Yes, I've been using super drive and size-on max, both on and off cycle.  I also like a little dbol and/or TNE in addition for PWO


----------



## NbleSavage (Jul 14, 2014)

C4 is my new girlfriend in the pre-workout space.


----------



## ECKSRATED (Jul 14, 2014)

Neon sports volt has been my go to the past few months. On and off cycle is fine.


----------



## Seeker (Jul 14, 2014)

Cup of black coffee is my pre


----------



## DieYoungStrong (Jul 14, 2014)

Seeker said:


> Cup of black coffee is my pre



Me too. I've used most of pre workouts at some point, but got myself off them.


----------



## Bro Bundy (Jul 14, 2014)

im so pumped to go lift when the gear is in me.So no for me


----------



## T_smith (Jul 14, 2014)

I usually don't use pre workout on or off cycle. I'm always pretty pumped to go train so I don't really need that extra push. However, there are occasionally days where I feel tired, so I'll take some pre workout on those days. But it works well for me because it prevents me from building up a tolerance to them. I'll take one scoop or even half a scoop and I'll be good to go. Compared to some people who take it daily so eventually they have to take double the dosage to feel the same effects.


----------



## conan (Jul 14, 2014)

I've tried most.  Some are good and some suck!  Right now I'm into Bullnox, seems to be the right combo of pump / stim without being overly stim.


----------



## italian1 (Jul 14, 2014)

I a diehard fan of C4. Even on the harshest cycle i still won't go to the gym with out it.


----------



## goodfella (Jul 14, 2014)

I've recently quite the whole pre-workout thing, (even tne). Lately just been trying to carb up before the gym. The drinks just mess with my stomach to much afterwords. 

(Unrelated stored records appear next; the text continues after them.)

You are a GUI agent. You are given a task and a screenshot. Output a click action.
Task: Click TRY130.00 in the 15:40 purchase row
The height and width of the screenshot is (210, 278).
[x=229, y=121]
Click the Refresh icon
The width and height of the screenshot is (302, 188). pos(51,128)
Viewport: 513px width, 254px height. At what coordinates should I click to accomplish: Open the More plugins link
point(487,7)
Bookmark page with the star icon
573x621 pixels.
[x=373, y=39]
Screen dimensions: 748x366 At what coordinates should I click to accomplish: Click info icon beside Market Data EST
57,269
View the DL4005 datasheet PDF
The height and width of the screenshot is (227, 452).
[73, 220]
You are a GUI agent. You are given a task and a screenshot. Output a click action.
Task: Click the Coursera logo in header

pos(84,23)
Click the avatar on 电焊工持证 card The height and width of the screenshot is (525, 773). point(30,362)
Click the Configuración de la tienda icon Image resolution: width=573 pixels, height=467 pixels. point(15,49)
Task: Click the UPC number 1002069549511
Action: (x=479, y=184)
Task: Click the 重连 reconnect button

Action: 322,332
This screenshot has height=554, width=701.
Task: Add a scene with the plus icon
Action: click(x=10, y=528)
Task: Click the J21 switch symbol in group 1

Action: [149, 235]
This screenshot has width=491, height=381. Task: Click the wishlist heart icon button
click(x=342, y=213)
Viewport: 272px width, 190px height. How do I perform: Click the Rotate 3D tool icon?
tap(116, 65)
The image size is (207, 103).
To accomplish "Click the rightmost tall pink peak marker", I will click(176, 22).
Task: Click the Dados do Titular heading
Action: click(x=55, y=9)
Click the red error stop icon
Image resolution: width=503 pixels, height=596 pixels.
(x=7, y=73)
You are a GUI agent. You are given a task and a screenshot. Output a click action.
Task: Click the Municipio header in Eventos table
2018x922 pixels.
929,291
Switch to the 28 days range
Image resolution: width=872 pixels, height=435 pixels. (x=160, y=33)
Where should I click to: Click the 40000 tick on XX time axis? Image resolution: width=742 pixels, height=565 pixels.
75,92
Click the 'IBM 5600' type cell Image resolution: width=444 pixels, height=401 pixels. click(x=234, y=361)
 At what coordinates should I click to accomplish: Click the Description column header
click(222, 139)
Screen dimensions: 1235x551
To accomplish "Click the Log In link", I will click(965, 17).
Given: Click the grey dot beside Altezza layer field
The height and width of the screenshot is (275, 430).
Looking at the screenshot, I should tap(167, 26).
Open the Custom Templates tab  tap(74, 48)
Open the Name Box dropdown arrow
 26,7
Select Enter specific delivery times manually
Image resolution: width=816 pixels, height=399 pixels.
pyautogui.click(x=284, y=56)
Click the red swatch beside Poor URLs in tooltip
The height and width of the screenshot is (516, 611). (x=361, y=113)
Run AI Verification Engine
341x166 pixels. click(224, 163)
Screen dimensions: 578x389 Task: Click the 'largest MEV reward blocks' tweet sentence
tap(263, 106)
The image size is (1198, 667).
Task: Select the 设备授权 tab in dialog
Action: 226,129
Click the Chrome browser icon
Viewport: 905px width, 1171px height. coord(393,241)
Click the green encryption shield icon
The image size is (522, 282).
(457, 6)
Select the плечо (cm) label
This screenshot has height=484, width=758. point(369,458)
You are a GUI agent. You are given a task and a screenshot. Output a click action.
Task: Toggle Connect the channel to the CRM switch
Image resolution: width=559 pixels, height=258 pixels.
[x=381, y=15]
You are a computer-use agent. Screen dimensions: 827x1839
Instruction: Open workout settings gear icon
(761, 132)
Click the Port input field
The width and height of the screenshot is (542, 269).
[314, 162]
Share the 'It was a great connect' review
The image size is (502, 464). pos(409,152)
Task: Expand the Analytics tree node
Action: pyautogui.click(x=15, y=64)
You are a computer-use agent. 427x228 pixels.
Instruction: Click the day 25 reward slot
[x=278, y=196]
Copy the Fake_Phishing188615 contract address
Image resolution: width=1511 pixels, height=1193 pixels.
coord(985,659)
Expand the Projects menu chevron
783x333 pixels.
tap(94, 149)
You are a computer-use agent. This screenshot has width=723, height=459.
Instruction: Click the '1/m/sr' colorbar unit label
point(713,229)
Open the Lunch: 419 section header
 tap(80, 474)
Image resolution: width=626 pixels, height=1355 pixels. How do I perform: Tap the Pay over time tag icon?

One pretty strong one you guys mite like that's cheap and suppose ot be like the old jacked b4 it got banned I have is iSatori PWR, found tub of it for 8 bucks on supplement warehouse. But now it just sits and collect dust...


----------



## #TheMatrix (Jul 14, 2014)

....200mg of caffeine pills should be the standard before society goes and ingests all those pwo supplements.  ...

Im going to start a movement with the slogan.
"Caffeine as your pwo staple as test is to aas"  some of them people are idiots.

In the words of pob
"Urine Idiot"

And honestly. Do you really need an otw pwo while ON? Thats the biggest fukcing boost there is. I get mentally jacked to lift heavier shit while on


----------



## LeanHerm (Jul 14, 2014)

Brother Bundy said:


> im so pumped to go lift when the gear is in me.So no for me



You're so full of shit Bundy!! We all know your ore workout is a blow job from some Skeezer right before you go. Lmao


----------



## anewguy (Jul 14, 2014)

I always take pre workout.  It's pretty much an addiction...


----------



## Bro Bundy (Jul 14, 2014)

BigHerm said:


> You're so full of shit Bundy!! We all know your ore workout is a blow job from some Skeezer right before you go. Lmao



a bj is better then any no xplode


----------



## Dtownry (Jul 14, 2014)

Only if I need it.  Caffeine pill on occasion.  The mental aspect is half the game.  Need to rely on your own nuts most of the time.


----------



## ECKSRATED (Jul 14, 2014)

I take pwo because I have two kids and me and the wife both work nights. I get about 4 hours of sleep a night on average. Pwo wakes my ass up.


----------



## DieYoungStrong (Jul 14, 2014)

Dtownry said:


> Only if I need it.  Caffeine pill on occasion.  The mental aspect is half the game.  Need to rely on your own nuts most of the time.



My nuts are severely atrophied; therefore, I need coffee


----------



## trodizzle (Jul 14, 2014)

lemonkeith said:


> I usually don't. But I have some 1mr left so I might try to do both. Just doing a test c and eq cycle



Why not bro?


----------



## IronSoul (Jul 14, 2014)

I'm sporadic with it when on cycle. Only use if I'm really lethargic


----------